Bootstrap and permutation tests of independence for point processes

TL;DR

This paper develops non-parametric bootstrap and permutation tests for independence in point processes, particularly applied to spike train analysis in neuroscience, with proven consistency and good performance in simulations.

Contribution

It introduces new rescaled U-statistics-based tests for independence in point processes, with theoretical guarantees and practical comparison to existing methods.

Findings

Tests are asymptotically correct in size.

Tests are consistent against all alternatives.

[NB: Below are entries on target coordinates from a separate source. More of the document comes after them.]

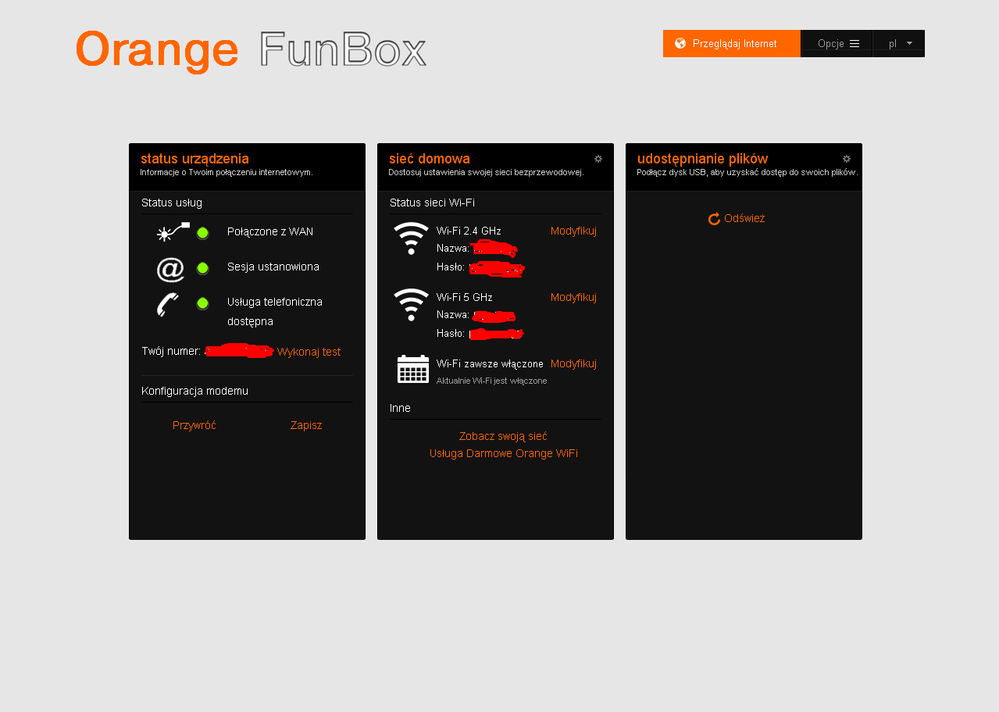Click green status light next to Połączone z WAN

tap(202, 233)
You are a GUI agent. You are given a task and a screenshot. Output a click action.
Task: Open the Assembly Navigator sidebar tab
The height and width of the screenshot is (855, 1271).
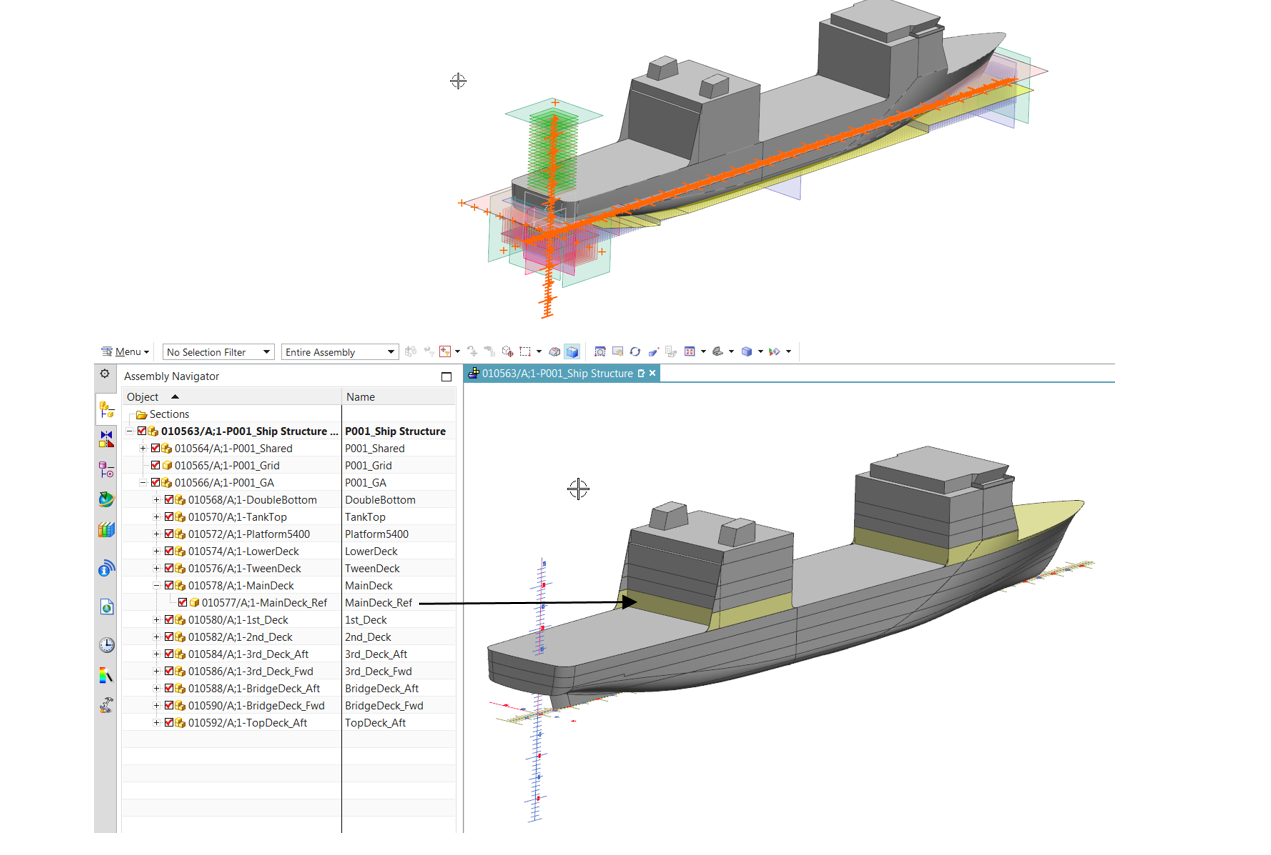tap(106, 409)
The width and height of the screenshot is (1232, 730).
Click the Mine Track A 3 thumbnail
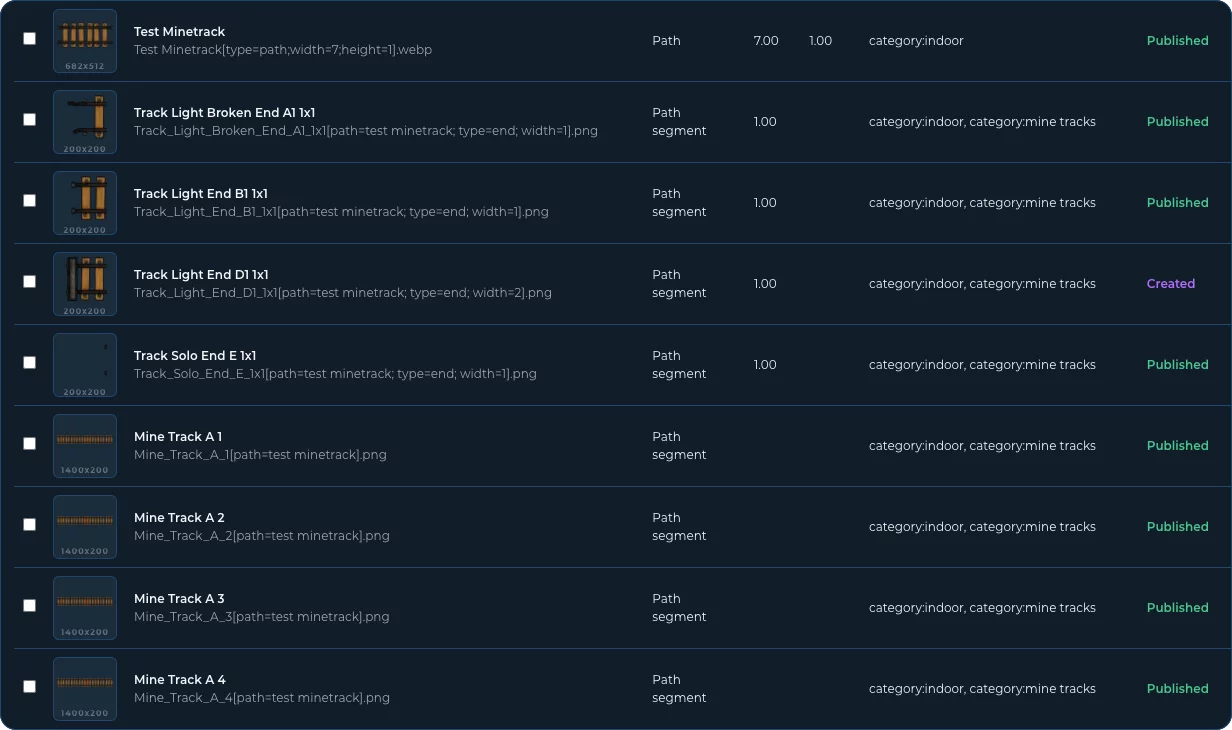click(85, 608)
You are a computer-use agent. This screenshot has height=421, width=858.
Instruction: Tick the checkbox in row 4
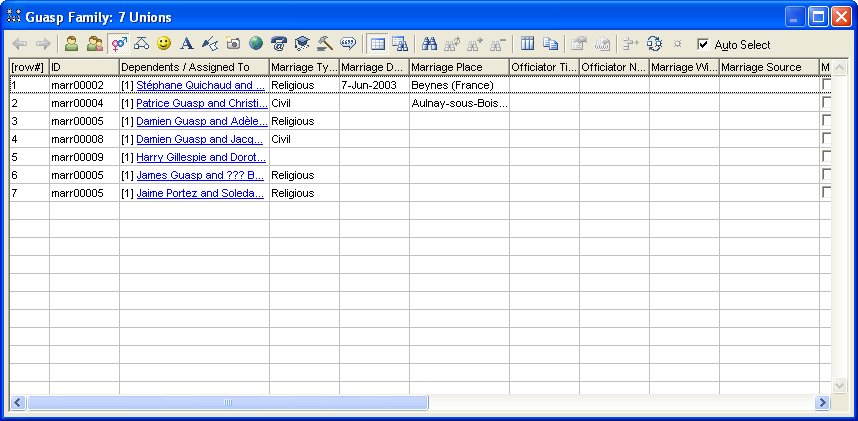coord(826,139)
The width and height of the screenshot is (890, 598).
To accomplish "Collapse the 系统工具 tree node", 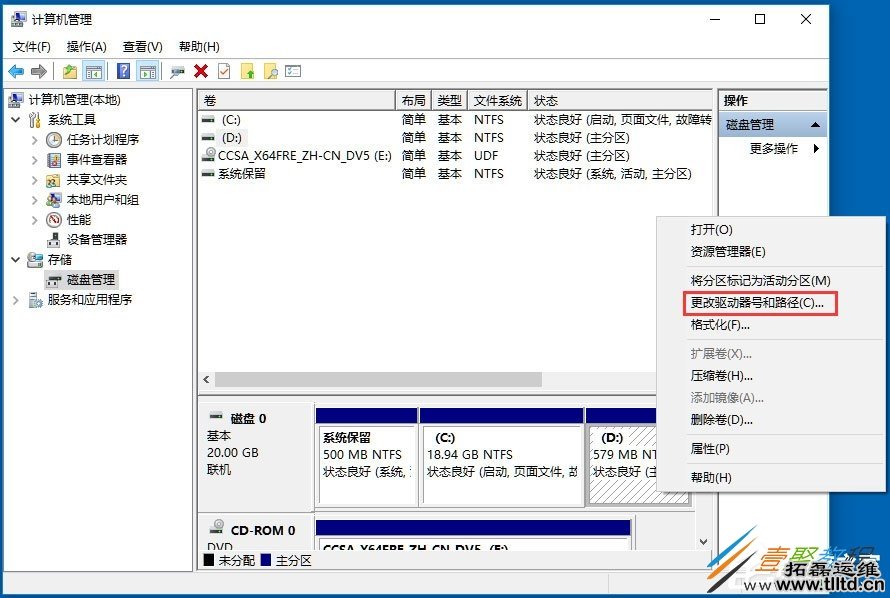I will 14,120.
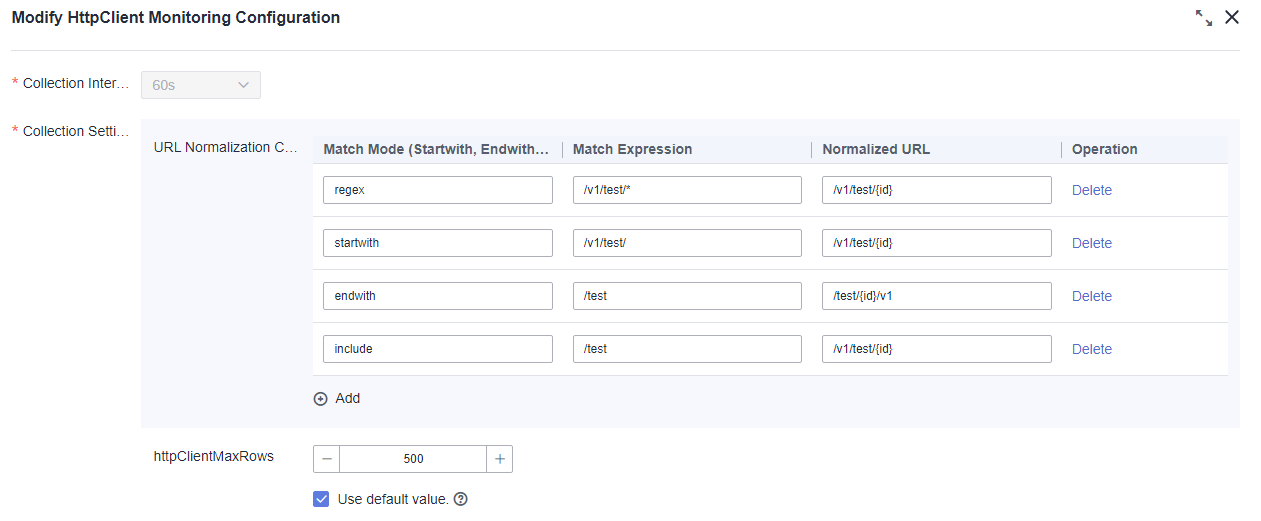
Task: Increase httpClientMaxRows with plus button
Action: coord(499,459)
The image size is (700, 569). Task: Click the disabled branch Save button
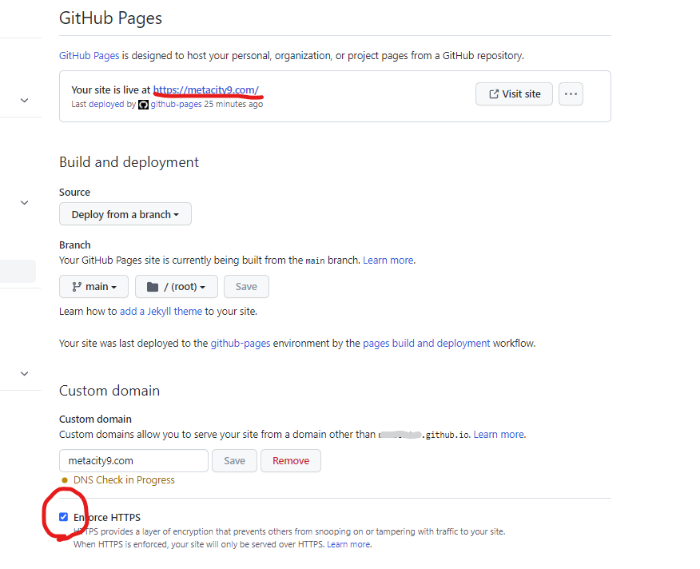click(246, 286)
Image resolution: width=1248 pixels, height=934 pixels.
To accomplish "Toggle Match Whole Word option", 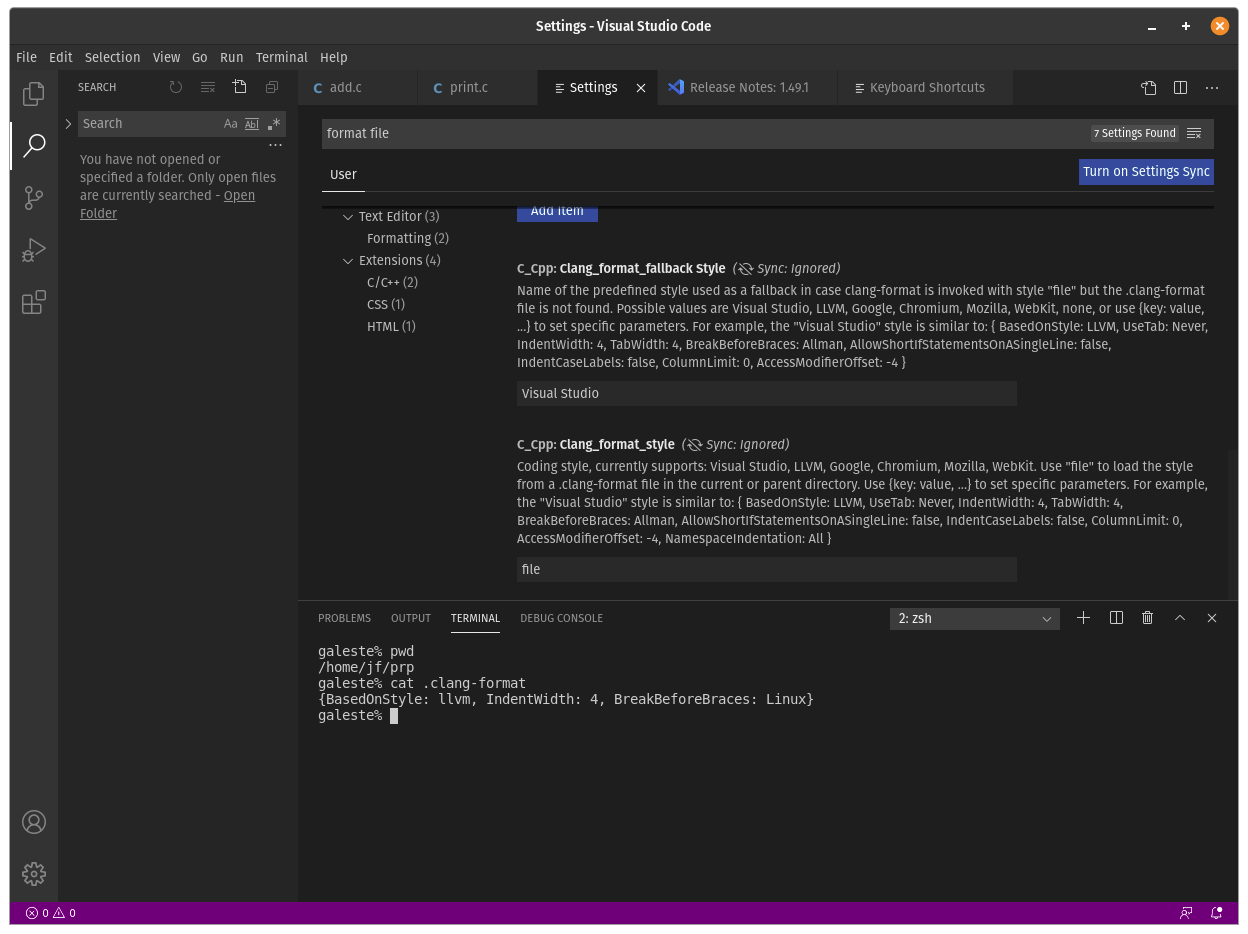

Simulation shows competitive performance.

Abstract

Motivated by a neuroscience question about synchrony detection in spike train analysis, we deal with the independence testing problem for point processes. We introduce non-parametric test statistics, which are rescaled general $U$-statistics, whose corresponding critical values are constructed from bootstrap and randomization/permutation approaches, making as few assumptions as possible on the underlying distribution of the point processes. We derive general consistency results for the bootstrap and for the permutation w.r.t. to Wasserstein's metric, which induce weak convergence as well as convergence of second order moments. The obtained bootstrap or permutation independence tests are thus proved to be asymptotically of the prescribed size, and to be consistent against any reasonable alternative. A simulation study is performed to illustrate the derived theoretical results, and to compare the performance of our new tests with existing ones in the neuroscientific literature.